Your goal:
From the data below, copy exactly the lines that lie between the one holding "Given: Click the last" and the one holding "Given: Collapse the", including both, and nothing more.

Record excerpts:
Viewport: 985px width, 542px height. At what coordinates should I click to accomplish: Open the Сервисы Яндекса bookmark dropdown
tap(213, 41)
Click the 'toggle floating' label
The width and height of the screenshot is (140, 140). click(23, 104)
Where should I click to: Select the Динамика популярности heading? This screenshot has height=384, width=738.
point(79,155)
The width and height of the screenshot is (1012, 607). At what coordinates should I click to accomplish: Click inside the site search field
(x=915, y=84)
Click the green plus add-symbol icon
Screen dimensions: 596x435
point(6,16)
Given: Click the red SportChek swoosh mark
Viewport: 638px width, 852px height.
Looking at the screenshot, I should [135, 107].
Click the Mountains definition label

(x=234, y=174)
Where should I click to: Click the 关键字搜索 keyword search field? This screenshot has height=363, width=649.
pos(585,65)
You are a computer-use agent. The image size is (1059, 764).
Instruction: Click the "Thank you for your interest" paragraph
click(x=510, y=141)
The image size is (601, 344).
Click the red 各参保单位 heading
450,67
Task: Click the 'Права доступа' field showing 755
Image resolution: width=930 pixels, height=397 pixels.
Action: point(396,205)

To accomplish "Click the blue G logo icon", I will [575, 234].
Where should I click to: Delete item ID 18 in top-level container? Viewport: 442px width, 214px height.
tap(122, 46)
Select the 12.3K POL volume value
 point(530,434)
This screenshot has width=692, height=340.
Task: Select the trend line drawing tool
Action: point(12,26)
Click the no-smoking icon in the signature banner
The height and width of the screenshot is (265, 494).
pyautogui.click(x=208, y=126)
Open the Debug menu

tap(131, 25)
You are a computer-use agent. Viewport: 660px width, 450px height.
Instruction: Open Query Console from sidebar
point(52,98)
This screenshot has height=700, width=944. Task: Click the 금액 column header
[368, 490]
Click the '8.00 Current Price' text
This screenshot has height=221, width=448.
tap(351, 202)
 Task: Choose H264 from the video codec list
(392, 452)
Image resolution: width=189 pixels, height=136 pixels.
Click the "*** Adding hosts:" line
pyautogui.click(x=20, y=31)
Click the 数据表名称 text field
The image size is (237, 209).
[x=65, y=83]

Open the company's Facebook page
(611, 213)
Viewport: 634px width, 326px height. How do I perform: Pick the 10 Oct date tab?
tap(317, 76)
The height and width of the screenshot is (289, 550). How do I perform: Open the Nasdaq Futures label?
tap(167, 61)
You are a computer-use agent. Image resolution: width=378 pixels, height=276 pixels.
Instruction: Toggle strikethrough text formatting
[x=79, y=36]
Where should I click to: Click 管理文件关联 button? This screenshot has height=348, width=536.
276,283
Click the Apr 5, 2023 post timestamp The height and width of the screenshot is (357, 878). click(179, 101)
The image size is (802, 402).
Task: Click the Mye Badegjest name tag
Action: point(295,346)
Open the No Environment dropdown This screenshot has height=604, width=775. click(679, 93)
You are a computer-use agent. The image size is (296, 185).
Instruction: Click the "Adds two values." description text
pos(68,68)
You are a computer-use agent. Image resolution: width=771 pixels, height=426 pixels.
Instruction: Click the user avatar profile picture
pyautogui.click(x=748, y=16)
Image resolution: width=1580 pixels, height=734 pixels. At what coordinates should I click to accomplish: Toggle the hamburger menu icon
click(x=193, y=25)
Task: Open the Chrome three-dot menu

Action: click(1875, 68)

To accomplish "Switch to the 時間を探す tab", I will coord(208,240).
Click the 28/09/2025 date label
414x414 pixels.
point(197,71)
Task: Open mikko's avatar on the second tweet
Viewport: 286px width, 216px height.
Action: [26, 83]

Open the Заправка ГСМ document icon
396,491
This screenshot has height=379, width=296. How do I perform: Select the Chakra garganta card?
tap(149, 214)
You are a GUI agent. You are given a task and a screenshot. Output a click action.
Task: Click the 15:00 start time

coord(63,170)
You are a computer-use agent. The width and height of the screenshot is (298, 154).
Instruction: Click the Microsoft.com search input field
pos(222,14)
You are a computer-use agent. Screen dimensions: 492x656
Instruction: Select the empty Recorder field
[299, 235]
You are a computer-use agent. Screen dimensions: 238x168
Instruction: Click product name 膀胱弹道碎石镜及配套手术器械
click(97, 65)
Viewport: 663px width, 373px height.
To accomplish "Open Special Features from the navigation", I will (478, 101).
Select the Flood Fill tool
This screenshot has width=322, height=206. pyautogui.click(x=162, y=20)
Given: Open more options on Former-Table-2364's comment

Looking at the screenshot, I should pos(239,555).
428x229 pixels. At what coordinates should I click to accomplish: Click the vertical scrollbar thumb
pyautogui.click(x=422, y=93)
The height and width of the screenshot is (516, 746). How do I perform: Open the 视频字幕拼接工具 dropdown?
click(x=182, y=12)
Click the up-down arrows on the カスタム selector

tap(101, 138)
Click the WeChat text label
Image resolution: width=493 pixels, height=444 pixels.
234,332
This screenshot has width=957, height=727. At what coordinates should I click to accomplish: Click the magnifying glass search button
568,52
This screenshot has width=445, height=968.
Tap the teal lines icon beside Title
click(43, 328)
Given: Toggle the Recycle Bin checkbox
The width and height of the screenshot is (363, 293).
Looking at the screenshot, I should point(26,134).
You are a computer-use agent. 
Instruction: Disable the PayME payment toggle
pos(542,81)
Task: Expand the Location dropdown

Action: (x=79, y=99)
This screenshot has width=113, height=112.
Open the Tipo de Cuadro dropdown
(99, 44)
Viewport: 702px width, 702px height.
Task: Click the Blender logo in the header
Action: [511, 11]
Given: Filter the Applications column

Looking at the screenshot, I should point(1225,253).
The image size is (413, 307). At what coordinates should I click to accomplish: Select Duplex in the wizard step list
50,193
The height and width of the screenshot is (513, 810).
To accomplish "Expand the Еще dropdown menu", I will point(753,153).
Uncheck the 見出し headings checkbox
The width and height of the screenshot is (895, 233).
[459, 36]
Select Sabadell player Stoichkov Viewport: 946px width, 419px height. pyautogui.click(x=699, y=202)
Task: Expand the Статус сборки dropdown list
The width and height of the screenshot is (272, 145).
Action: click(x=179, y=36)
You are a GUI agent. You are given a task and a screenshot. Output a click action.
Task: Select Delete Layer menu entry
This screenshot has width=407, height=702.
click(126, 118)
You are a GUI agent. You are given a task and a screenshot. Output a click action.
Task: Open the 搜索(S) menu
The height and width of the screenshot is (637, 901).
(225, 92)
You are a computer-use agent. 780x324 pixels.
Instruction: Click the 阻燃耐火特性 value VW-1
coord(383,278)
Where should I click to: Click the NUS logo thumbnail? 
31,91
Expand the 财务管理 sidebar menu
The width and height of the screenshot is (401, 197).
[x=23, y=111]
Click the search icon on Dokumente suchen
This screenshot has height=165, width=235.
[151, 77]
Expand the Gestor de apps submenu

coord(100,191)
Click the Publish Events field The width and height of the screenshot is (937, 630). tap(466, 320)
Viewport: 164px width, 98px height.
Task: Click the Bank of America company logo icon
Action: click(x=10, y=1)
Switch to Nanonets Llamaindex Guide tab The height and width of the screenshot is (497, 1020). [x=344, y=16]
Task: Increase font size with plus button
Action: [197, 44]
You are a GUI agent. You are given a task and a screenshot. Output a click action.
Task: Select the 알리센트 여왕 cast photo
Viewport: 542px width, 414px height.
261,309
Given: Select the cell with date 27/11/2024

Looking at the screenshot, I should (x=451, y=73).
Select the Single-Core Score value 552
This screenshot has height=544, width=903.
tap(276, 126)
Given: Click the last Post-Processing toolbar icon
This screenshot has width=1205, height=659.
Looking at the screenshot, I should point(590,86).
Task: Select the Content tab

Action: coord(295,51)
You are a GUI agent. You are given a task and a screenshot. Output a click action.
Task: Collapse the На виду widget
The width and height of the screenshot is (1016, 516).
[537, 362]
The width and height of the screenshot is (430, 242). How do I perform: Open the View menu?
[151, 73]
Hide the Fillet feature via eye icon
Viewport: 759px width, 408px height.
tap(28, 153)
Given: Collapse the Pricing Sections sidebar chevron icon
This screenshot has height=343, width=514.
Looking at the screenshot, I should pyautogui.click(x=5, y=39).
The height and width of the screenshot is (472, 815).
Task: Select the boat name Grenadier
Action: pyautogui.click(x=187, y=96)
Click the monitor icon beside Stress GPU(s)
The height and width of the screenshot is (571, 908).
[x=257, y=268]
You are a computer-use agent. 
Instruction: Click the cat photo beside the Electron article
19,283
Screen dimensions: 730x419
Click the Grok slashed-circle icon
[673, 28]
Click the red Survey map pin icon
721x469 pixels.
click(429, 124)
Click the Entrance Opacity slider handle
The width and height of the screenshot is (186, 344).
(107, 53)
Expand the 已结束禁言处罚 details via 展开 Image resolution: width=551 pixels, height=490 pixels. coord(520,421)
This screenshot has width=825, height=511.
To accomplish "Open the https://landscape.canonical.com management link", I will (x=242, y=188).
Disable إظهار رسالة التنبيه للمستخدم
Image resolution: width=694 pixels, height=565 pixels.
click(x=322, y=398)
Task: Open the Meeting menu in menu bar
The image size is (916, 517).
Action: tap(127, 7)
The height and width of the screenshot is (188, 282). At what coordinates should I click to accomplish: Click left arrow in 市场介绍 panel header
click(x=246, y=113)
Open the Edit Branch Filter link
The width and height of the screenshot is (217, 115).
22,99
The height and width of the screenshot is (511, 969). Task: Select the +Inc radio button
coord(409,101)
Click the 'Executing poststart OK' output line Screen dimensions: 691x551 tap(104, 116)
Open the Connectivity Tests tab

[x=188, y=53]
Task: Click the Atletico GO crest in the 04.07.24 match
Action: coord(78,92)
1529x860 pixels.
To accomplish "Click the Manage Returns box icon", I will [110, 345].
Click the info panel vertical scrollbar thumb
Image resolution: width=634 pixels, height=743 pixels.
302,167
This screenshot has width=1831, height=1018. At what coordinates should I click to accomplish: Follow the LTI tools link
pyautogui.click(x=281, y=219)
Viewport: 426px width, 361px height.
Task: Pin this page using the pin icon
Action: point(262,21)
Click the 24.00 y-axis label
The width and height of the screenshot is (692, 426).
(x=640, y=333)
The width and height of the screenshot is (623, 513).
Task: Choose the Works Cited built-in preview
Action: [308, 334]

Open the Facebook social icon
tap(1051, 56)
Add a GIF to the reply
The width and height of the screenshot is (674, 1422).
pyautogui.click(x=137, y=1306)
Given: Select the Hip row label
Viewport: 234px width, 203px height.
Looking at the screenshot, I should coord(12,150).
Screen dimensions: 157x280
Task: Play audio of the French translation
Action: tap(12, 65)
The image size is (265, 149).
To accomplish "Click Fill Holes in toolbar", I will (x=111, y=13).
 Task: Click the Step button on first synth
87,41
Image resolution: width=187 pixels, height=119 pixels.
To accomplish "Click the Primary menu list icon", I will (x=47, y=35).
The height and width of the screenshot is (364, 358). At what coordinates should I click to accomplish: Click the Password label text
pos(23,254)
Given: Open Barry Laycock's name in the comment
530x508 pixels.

Written reply:
Given: Click the last Post-Processing toolbar icon
This screenshot has width=1205, height=659.
Looking at the screenshot, I should point(590,86).
Task: Select the Content tab

Action: coord(295,51)
You are a GUI agent. You are given a task and a screenshot. Output a click action.
Task: Collapse the На виду widget
The width and height of the screenshot is (1016, 516).
[537, 362]
The width and height of the screenshot is (430, 242). How do I perform: Open the View menu?
[151, 73]
Hide the Fillet feature via eye icon
Viewport: 759px width, 408px height.
tap(28, 153)
Given: Collapse the Pricing Sections sidebar chevron icon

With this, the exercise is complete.